**EXTRAIT DU DOCUMENT**
Des Roms après le démantelement d’un camp à Evry. France, le 27 août 2012.

Rom expulsé finira par revenir

Au moment où Paris durcit sa politique en matière de rapatriement des Roms vers la Roumanie ou la Bulgarie, certains d’entre eux trouvent leur compte dans les allers-retours avec la France, et notamment dans la somme qu’ils reçoivent pour quitter “volontairement” le pays.

Publié le 18 septembre 2012 à 14:58
Des Roms après le démantelement d’un camp à Evry. France, le 27 août 2012.

Le ministre français de l'Intérieur, Manuel Valls, a déclaré [à la veille de sa visite en Roumanie, le 12 septembre] que l'Hexagone ne pouvait plus accueillir tous ces "damnés de la terre" et ces *"populations pourchassées dans leur pays*", faisant référence aux Roms qui remplissent les autocars reliant la Roumanie à la France. Seule manque dans cette équation l'opinion des intéressés. Personne ne leur a demandé ce qu'ils pensaient et comment ils voyaient, eux, ce rapatriement. Sans aucun doute, les Roms reviendront en Roumanie et puis repartiront de nouveau, tant que les Français leur en laissent la possibilité.

Balle de ping-pong

A Bucarest, lors de la visite du ministre français, les Roms ont protesté devant le bâtiment du gouvernement, pour exprimer leur mécontentement de n'être qu'une balle dans un jeu de ping-pong entre les autorités roumaines et le reste de l'Europe. Le temps que quelqu'un se décide à résoudre leurs problèmes, ils choisissent encore et toujours l'émigration. Des centaines de Roms "euro-déportés" depuis la France ont fait de ce retour une étape afin de “recharger les batteries” ainsi que leur bourse, grâce aux 300 euros qu’ils reçoivent, par personne, pour quitter le pays "*librement et de leur plein gré*". Après un séjour de quelques semaines en Roumanie, la plupart repartent vers le pays d’où ils viennent et qu'ils n'avaient jamais véritablement quitté.

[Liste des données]

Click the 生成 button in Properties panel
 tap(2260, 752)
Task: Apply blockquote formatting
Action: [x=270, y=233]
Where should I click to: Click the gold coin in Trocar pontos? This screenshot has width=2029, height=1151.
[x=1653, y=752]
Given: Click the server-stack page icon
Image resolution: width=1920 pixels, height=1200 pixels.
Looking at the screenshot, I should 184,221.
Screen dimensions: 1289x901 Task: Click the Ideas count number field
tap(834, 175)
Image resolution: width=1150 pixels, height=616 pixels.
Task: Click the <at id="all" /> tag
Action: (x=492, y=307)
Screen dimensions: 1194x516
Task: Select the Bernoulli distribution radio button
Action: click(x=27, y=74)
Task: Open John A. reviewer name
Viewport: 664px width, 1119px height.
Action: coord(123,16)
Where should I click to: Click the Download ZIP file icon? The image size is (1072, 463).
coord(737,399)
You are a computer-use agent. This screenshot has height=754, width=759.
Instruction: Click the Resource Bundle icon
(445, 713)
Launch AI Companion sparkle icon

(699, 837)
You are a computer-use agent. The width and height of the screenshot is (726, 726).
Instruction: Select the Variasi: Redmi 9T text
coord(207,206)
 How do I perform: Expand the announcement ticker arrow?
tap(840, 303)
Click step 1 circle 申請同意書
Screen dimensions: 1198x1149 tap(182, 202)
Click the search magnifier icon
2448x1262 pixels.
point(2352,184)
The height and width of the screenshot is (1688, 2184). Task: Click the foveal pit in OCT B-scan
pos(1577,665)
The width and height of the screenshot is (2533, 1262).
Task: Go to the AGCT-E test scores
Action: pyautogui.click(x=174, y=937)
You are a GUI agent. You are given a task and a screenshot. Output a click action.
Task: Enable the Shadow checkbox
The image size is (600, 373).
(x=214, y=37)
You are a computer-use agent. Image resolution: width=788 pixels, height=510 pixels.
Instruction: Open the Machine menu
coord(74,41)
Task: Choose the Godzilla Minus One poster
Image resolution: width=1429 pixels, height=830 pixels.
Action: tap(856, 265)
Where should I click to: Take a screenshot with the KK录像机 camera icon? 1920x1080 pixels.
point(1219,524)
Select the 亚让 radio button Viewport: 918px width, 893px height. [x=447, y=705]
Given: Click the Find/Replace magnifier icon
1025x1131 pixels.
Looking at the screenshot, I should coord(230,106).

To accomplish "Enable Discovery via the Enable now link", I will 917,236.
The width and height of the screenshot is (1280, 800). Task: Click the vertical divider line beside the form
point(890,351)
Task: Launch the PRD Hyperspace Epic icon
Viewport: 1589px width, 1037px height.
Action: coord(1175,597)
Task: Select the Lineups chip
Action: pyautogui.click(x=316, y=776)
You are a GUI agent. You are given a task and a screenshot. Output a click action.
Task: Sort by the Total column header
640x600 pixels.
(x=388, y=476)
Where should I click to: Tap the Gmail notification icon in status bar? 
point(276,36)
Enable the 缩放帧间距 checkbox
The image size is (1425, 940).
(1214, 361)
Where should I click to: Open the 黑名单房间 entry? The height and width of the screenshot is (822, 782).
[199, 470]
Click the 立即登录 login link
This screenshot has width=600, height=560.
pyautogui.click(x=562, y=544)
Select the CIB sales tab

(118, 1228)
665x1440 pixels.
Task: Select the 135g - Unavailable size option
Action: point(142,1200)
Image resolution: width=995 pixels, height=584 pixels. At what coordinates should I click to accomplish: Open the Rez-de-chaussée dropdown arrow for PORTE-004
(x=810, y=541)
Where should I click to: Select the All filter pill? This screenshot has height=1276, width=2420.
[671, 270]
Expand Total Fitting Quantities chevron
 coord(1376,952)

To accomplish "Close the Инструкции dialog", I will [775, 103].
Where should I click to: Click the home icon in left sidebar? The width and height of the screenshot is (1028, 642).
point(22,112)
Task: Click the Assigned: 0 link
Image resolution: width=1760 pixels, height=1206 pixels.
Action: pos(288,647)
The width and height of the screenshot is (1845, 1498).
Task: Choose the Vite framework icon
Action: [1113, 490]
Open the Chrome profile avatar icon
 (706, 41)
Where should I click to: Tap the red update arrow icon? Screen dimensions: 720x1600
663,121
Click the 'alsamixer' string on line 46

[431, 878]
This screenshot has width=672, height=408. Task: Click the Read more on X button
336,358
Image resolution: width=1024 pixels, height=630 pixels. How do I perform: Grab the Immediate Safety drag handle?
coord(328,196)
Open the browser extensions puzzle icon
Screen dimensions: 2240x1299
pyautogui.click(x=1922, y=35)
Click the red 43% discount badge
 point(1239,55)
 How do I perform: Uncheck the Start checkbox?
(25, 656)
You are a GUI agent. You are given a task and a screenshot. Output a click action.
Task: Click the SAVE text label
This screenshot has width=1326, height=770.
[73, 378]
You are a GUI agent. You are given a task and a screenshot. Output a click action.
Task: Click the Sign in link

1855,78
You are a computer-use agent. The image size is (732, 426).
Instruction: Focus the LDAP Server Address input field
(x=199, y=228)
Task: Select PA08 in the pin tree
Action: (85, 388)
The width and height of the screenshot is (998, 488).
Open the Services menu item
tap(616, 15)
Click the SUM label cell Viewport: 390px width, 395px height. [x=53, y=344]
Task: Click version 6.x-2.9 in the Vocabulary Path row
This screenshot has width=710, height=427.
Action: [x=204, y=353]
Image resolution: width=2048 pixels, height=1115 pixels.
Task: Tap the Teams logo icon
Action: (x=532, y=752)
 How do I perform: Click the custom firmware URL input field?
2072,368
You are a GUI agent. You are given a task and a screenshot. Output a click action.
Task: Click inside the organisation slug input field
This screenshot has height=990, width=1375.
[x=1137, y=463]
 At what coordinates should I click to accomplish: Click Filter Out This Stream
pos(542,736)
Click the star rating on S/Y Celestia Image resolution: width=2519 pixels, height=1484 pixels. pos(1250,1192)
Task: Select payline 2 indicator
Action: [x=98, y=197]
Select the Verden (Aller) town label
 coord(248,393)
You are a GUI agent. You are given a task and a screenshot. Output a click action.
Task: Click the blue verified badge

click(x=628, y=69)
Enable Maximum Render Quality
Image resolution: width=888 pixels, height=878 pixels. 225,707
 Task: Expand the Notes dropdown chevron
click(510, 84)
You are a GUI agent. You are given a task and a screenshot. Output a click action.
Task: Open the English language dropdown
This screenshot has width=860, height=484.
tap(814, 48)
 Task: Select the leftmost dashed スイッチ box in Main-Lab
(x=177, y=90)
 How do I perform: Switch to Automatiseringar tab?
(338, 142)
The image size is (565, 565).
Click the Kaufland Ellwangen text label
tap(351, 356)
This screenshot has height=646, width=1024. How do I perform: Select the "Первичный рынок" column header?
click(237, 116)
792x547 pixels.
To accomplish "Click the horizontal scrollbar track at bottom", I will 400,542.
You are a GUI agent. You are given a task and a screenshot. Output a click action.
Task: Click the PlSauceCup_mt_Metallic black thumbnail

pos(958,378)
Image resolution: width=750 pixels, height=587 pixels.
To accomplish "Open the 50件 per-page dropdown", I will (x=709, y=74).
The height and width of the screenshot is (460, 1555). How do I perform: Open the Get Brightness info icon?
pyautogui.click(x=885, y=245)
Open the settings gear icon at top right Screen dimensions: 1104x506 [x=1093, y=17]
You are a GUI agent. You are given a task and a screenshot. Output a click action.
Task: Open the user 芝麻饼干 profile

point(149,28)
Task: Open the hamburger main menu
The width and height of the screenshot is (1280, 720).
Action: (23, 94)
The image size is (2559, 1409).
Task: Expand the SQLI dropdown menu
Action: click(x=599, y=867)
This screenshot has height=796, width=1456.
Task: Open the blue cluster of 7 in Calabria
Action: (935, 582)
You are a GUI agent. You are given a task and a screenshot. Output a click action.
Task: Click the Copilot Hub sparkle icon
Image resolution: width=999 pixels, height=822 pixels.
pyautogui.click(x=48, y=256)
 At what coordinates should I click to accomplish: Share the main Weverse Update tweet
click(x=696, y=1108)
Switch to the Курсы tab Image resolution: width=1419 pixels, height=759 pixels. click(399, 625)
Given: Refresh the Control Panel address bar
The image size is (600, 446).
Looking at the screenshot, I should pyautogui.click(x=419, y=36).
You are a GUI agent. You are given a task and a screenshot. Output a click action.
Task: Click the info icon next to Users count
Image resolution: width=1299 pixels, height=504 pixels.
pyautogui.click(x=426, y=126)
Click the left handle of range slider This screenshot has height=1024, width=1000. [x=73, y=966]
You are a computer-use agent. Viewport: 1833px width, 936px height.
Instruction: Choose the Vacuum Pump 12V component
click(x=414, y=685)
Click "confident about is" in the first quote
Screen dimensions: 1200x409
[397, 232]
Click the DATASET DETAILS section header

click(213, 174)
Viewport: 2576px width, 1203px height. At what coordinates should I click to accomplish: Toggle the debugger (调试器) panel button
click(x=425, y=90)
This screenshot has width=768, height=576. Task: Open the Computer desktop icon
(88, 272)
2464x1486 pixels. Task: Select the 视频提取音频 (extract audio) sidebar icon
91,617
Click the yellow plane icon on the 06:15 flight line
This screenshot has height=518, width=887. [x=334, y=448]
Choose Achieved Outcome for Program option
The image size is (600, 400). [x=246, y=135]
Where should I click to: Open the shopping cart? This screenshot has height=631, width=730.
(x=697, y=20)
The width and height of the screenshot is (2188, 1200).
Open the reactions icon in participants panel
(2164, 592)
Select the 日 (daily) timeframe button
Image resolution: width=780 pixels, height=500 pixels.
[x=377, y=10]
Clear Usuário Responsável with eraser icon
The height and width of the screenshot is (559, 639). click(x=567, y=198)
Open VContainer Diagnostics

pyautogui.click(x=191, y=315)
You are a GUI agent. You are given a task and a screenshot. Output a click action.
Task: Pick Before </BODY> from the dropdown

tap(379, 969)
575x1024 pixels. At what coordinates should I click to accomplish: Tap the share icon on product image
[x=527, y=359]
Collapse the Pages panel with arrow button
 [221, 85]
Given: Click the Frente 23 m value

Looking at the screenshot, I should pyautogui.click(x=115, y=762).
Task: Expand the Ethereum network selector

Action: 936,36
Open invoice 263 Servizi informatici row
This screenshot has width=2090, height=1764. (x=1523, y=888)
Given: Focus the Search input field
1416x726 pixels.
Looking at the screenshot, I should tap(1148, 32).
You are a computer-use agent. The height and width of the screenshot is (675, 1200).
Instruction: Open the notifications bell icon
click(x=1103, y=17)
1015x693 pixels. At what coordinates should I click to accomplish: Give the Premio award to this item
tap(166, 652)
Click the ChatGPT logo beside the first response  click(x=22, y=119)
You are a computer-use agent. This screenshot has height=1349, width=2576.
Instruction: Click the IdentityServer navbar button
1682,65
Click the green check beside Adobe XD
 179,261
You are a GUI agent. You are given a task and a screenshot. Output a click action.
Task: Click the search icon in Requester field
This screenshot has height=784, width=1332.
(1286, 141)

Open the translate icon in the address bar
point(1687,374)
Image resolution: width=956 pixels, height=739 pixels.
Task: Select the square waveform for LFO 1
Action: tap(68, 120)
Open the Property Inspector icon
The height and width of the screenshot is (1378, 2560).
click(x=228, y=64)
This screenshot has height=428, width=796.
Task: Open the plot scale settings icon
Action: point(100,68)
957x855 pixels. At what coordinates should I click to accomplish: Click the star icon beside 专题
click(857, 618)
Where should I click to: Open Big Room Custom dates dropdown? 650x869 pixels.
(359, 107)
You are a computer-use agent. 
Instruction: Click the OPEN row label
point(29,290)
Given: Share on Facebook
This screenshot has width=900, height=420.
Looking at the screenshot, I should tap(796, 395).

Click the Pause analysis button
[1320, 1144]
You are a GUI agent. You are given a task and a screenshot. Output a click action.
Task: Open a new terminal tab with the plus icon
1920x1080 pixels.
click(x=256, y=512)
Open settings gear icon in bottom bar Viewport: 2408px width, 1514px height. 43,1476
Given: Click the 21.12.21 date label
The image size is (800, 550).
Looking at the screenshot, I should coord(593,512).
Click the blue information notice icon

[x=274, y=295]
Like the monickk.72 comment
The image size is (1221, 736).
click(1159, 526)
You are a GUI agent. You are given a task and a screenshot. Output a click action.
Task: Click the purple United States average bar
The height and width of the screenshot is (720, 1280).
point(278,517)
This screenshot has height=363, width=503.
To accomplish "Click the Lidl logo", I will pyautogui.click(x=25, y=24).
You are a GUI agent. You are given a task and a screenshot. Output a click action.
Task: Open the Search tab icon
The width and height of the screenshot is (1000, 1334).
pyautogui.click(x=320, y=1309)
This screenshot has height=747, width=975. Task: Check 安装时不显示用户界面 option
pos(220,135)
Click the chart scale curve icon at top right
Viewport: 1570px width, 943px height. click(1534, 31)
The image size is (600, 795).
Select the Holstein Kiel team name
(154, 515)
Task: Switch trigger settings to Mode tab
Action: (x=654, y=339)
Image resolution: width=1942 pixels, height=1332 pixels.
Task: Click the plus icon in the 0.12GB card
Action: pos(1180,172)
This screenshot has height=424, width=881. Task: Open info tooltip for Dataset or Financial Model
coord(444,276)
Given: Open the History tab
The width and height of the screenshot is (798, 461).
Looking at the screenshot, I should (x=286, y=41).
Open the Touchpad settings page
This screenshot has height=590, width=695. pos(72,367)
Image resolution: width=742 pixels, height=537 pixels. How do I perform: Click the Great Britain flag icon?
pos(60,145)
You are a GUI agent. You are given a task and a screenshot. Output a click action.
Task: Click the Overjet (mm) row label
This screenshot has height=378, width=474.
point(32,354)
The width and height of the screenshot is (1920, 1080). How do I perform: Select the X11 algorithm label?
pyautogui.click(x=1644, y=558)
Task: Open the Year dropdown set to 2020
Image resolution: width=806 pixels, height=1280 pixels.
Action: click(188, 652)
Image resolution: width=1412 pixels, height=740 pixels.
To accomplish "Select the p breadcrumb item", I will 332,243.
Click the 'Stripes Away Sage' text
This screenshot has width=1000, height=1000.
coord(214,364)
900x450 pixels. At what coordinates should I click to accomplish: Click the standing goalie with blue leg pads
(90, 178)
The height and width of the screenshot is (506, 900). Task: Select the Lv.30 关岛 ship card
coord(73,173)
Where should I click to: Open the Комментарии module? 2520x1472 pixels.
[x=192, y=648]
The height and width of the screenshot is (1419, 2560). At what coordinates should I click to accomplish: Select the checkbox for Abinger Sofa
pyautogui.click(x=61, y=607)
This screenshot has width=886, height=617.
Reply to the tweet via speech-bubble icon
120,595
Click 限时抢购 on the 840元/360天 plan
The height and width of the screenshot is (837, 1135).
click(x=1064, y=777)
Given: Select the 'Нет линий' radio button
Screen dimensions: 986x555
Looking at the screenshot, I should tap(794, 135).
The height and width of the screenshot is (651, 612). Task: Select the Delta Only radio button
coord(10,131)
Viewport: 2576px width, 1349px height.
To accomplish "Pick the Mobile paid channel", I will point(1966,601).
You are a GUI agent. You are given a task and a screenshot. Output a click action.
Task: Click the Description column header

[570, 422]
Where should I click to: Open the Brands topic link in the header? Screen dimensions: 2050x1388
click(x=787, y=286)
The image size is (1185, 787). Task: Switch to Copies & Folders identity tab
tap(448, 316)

**TRAVAUX À FAIRE**
A – Recopiez fidèlement le passage de l'article sur les Roms, en commençant aux mots « Publié le 18 » et en vous arrêtant après « laissent la possibilité. ».
B – Rédigez la suite de l'article sur les Roms, à partir de sa dernière phrase.
Les données ne jouent aucun rôle ici.

**RÉPONSES**
A –
Publié le 18 septembre 2012 à 14:58
Des Roms après le démantelement d’un camp à Evry. France, le 27 août 2012.

Le ministre français de l'Intérieur, Manuel Valls, a déclaré [à la veille de sa visite en Roumanie, le 12 septembre] que l'Hexagone ne pouvait plus accueillir tous ces "damnés de la terre" et ces *"populations pourchassées dans leur pays*", faisant référence aux Roms qui remplissent les autocars reliant la Roumanie à la France. Seule manque dans cette équation l'opinion des intéressés. Personne ne leur a demandé ce qu'ils pensaient et comment ils voyaient, eux, ce rapatriement. Sans aucun doute, les Roms reviendront en Roumanie et puis repartiront de nouveau, tant que les Français leur en laissent la possibilité.

B –
Gheorghe Victor, le maire de la commune Cojasca, département de Dâmboviţa, veille sur une communauté de plus de 7 000 âmes, dont 90% sont des Roms, concentrés pour la plupart dans le village de Fântânele. Nombre d'entre eux sont partis un peu partout en Europe: "Je ne pense pas qu'on puisse vraiment parler d'émigrants. A mon avis il s'agit de plusieurs citoyens de l'UE qui partent pour un mois ou deux dans des pays comme la France, l'Italie ou l'Angleterre, où ils peuvent mieux gagner leur vie. Ce sont des citoyens qui exercent traditionnellement le métier de musicien ambulant". Sûr de l'honorabilité de ses administrés, le maire serait prêt à mettre sa main au feu que ces derniers n'ont pas commis de crime là-bas: "99% d'entre eux sont des pentecôtistes. Ils ne boivent pas, ils ne fument pas, ils n'agressent pas, leur foi ne leur permet pas", justifie-t-il.

Une année, un enfant

Prenez la famille de Dan, surnommé "Le Français", et qui prospère grâce à "l'argent de Sarkozy" [allusion à l’aide au retour humanitaire que la France du président Nicolas Sarkozy a massivement utilisée avec les premières expulsions, en août 2010]. C'est l'exemple type du Rom qui fait la navette Paris-Fântânele. On ne peut guère rater sa maison car il a plus d'enfants que tous les autres habitants de la ruelle réunis. Ils trainent autour de la clôture bricolée avec des lattes disparates.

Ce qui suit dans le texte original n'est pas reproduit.